Recorded data
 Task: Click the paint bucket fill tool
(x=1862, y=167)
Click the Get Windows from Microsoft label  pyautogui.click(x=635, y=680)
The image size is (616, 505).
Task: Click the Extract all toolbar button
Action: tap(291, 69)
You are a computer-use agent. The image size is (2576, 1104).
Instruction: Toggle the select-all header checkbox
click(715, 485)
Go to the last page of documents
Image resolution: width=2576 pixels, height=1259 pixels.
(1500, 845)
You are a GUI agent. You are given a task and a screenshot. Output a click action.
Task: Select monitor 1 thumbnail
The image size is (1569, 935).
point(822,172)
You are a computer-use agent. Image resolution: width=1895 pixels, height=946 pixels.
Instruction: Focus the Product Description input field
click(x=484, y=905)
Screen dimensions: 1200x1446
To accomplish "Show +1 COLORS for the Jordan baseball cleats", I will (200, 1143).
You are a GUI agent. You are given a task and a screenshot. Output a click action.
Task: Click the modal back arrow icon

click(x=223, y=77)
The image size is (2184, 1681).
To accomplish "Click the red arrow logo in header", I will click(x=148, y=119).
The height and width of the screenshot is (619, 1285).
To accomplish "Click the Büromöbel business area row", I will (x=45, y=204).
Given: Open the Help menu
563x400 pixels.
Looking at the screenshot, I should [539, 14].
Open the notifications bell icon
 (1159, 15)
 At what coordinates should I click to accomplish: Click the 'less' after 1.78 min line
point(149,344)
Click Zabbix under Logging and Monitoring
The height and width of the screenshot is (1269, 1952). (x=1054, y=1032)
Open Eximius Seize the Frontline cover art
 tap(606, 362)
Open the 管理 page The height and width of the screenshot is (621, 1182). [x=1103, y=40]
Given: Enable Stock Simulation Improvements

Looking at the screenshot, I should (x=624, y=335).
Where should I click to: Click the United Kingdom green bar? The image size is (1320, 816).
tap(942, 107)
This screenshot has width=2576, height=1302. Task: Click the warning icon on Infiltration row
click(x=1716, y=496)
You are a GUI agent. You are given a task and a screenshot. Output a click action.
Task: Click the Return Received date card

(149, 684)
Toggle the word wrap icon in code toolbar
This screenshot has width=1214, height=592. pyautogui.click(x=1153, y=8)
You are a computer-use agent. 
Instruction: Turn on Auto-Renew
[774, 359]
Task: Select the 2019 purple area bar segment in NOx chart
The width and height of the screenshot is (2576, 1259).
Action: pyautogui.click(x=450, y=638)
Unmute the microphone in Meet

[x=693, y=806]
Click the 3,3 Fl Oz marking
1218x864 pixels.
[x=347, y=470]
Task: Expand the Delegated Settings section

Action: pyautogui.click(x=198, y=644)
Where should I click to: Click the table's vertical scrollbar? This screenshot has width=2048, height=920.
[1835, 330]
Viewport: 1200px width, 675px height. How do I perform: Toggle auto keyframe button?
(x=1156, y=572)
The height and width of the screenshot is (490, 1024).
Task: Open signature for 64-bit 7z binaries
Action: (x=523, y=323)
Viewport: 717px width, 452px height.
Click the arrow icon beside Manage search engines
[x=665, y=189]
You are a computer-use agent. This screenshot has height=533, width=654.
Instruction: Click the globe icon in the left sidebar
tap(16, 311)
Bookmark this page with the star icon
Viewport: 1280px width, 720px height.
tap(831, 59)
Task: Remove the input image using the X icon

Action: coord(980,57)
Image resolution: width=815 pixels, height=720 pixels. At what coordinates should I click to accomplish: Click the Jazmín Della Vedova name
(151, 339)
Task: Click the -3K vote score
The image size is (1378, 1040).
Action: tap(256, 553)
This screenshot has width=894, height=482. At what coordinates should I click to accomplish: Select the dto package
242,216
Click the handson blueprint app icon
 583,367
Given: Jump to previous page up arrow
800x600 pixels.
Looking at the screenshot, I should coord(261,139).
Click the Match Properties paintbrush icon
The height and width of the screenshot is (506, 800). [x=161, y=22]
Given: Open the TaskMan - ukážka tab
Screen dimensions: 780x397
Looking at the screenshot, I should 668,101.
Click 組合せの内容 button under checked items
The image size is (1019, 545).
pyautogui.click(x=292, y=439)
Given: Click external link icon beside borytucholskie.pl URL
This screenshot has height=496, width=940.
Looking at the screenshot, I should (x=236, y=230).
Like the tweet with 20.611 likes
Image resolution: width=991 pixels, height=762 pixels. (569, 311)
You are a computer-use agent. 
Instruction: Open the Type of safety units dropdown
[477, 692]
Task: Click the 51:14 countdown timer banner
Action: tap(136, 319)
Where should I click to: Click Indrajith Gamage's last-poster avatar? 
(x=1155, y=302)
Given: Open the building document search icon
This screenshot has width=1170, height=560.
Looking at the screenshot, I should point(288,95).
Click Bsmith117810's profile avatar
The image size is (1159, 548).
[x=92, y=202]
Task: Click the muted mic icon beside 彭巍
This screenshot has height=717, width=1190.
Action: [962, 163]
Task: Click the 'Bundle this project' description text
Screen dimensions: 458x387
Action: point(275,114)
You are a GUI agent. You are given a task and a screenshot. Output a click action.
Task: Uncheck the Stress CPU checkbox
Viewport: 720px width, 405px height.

WRITTEN REQUEST: Lay out the lines above as a JSON list of strings, one string per line, omitting blank lines.

OUTPUT OF THE TASK:
[
  " Task: Click the paint bucket fill tool",
  "(x=1862, y=167)",
  "Click the Get Windows from Microsoft label  pyautogui.click(x=635, y=680)",
  "The image size is (616, 505).",
  "Task: Click the Extract all toolbar button",
  "Action: tap(291, 69)",
  "You are a computer-use agent. The image size is (2576, 1104).",
  "Instruction: Toggle the select-all header checkbox",
  "click(715, 485)",
  "Go to the last page of documents",
  "Image resolution: width=2576 pixels, height=1259 pixels.",
  "(1500, 845)",
  "You are a GUI agent. You are given a task and a screenshot. Output a click action.",
  "Task: Select monitor 1 thumbnail",
  "The image size is (1569, 935).",
  "point(822,172)",
  "You are a computer-use agent. Image resolution: width=1895 pixels, height=946 pixels.",
  "Instruction: Focus the Product Description input field",
  "click(x=484, y=905)",
  "Screen dimensions: 1200x1446",
  "To accomplish \"Show +1 COLORS for the Jordan baseball cleats\", I will (200, 1143).",
  "You are a GUI agent. You are given a task and a screenshot. Output a click action.",
  "Task: Click the modal back arrow icon",
  "click(x=223, y=77)",
  "The image size is (2184, 1681).",
  "To accomplish \"Click the red arrow logo in header\", I will click(x=148, y=119).",
  "The height and width of the screenshot is (619, 1285).",
  "To accomplish \"Click the Büromöbel business area row\", I will (x=45, y=204).",
  "Given: Open the Help menu",
  "563x400 pixels.",
  "Looking at the screenshot, I should [539, 14].",
  "Open the notifications bell icon",
  " (1159, 15)",
  " At what coordinates should I click to accomplish: Click the 'less' after 1.78 min line",
  "point(149,344)",
  "Click Zabbix under Logging and Monitoring",
  "The height and width of the screenshot is (1269, 1952). (x=1054, y=1032)",
  "Open Eximius Seize the Frontline cover art",
  " tap(606, 362)",
  "Open the 管理 page The height and width of the screenshot is (621, 1182). [x=1103, y=40]",
  "Given: Enable Stock Simulation Improvements",
  "Looking at the screenshot, I should (x=624, y=335).",
  "Where should I click to: Click the United Kingdom green bar? The image size is (1320, 816).",
  "tap(942, 107)",
  "This screenshot has width=2576, height=1302. Task: Click the warning icon on Infiltration row",
  "click(x=1716, y=496)",
  "You are a GUI agent. You are given a task and a screenshot. Output a click action.",
  "Task: Click the Return Received date card",
  "(149, 684)",
  "Toggle the word wrap icon in code toolbar",
  "This screenshot has width=1214, height=592. pyautogui.click(x=1153, y=8)",
  "You are a computer-use agent. ",
  "Instruction: Turn on Auto-Renew",
  "[774, 359]",
  "Task: Select the 2019 purple area bar segment in NOx chart",
  "The width and height of the screenshot is (2576, 1259).",
  "Action: pyautogui.click(x=450, y=638)",
  "Unmute the microphone in Meet",
  "[x=693, y=806]",
  "Click the 3,3 Fl Oz marking",
  "1218x864 pixels.",
  "[x=347, y=470]",
  "Task: Expand the Delegated Settings section",
  "Action: pyautogui.click(x=198, y=644)",
  "Where should I click to: Click the table's vertical scrollbar? This screenshot has width=2048, height=920.",
  "[1835, 330]",
  "Viewport: 1200px width, 675px height. How do I perform: Toggle auto keyframe button?",
  "(x=1156, y=572)",
  "The height and width of the screenshot is (490, 1024).",
  "Task: Open signature for 64-bit 7z binaries",
  "Action: (x=523, y=323)",
  "Viewport: 717px width, 452px height.",
  "Click the arrow icon beside Manage search engines",
  "[x=665, y=189]",
  "You are a computer-use agent. This screenshot has height=533, width=654.",
  "Instruction: Click the globe icon in the left sidebar",
  "tap(16, 311)",
  "Bookmark this page with the star icon",
  "Viewport: 1280px width, 720px height.",
  "tap(831, 59)",
  "Task: Remove the input image using the X icon",
  "Action: coord(980,57)",
  "Image resolution: width=815 pixels, height=720 pixels. At what coordinates should I click to accomplish: Click the Jazmín Della Vedova name",
  "(151, 339)",
  "Task: Click the -3K vote score",
  "The image size is (1378, 1040).",
  "Action: tap(256, 553)",
  "This screenshot has width=894, height=482. At what coordinates should I click to accomplish: Select the dto package",
  "242,216",
  "Click the handson blueprint app icon",
  " 583,367",
  "Given: Jump to previous page up arrow",
  "800x600 pixels.",
  "Looking at the screenshot, I should coord(261,139).",
  "Click the Match Properties paintbrush icon",
  "The height and width of the screenshot is (506, 800). [x=161, y=22]",
  "Given: Open the TaskMan - ukážka tab",
  "Screen dimensions: 780x397",
  "Looking at the screenshot, I should 668,101.",
  "Click 組合せの内容 button under checked items",
  "The image size is (1019, 545).",
  "pyautogui.click(x=292, y=439)",
  "Given: Click external link icon beside borytucholskie.pl URL",
  "This screenshot has height=496, width=940.",
  "Looking at the screenshot, I should (x=236, y=230).",
  "Like the tweet with 20.611 likes",
  "Image resolution: width=991 pixels, height=762 pixels. (569, 311)",
  "You are a computer-use agent. ",
  "Instruction: Open the Type of safety units dropdown",
  "[477, 692]",
  "Task: Click the 51:14 countdown timer banner",
  "Action: tap(136, 319)",
  "Where should I click to: Click Indrajith Gamage's last-poster avatar? ",
  "(x=1155, y=302)",
  "Given: Open the building document search icon",
  "This screenshot has width=1170, height=560.",
  "Looking at the screenshot, I should point(288,95).",
  "Click Bsmith117810's profile avatar",
  "The image size is (1159, 548).",
  "[x=92, y=202]",
  "Task: Click the muted mic icon beside 彭巍",
  "This screenshot has height=717, width=1190.",
  "Action: [962, 163]",
  "Task: Click the 'Bundle this project' description text",
  "Screen dimensions: 458x387",
  "Action: point(275,114)",
  "You are a GUI agent. You are given a task and a screenshot. Output a click action.",
  "Task: Uncheck the Stress CPU checkbox",
  "Viewport: 720px width, 405px height."
]